ROMA, 2 feb. – “Il modello della banca popolare in Italia è migliore di quello della banca capitalista, ma è costruito in maniera che non può funzionare. In questo modo verrà schiantato”.

Così Gianpiero Samorì, esponente di Forza Italia e presidente Bper Futura, spiega: “Per un immobilismo riformista si rischia di buttare via tutto quello che c’è di buono. Le banche popolari sono un ottimo strumento ma la loro gestione è stata pessima e sta portando alla loro distruzione”.

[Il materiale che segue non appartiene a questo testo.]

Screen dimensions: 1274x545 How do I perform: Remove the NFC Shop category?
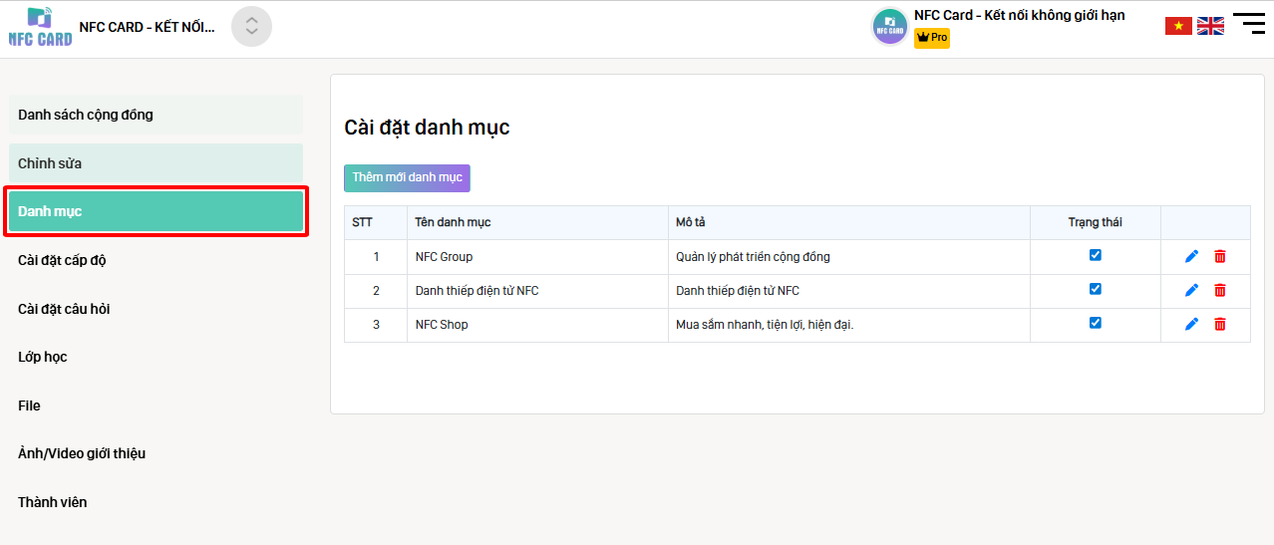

“Vorrei che a questo punto l’associazione nazionale delle banche popolari da qui al momento dell’entrata in vigore del decreto, proponesse alcune riforme quali: un consiglio dei dipendenti distinto dall’assemblea attraverso cui gli stessi dipendenti possano votare un proprio rappresentante in consiglio; la presenza in assemblea obbligatoria per i soci, senza messaggi o posta; la temporaneità degli incarichi dirigenziali. Questi semplici ma necessari accorgimenti – conclude Samorì – basterebbero per limitare gli abusi che in tutti questi anni sono stati perpetuati dalle dirigenze di alcune popolari e, forse, eviterebbero la loro conversione in S.p.A.”.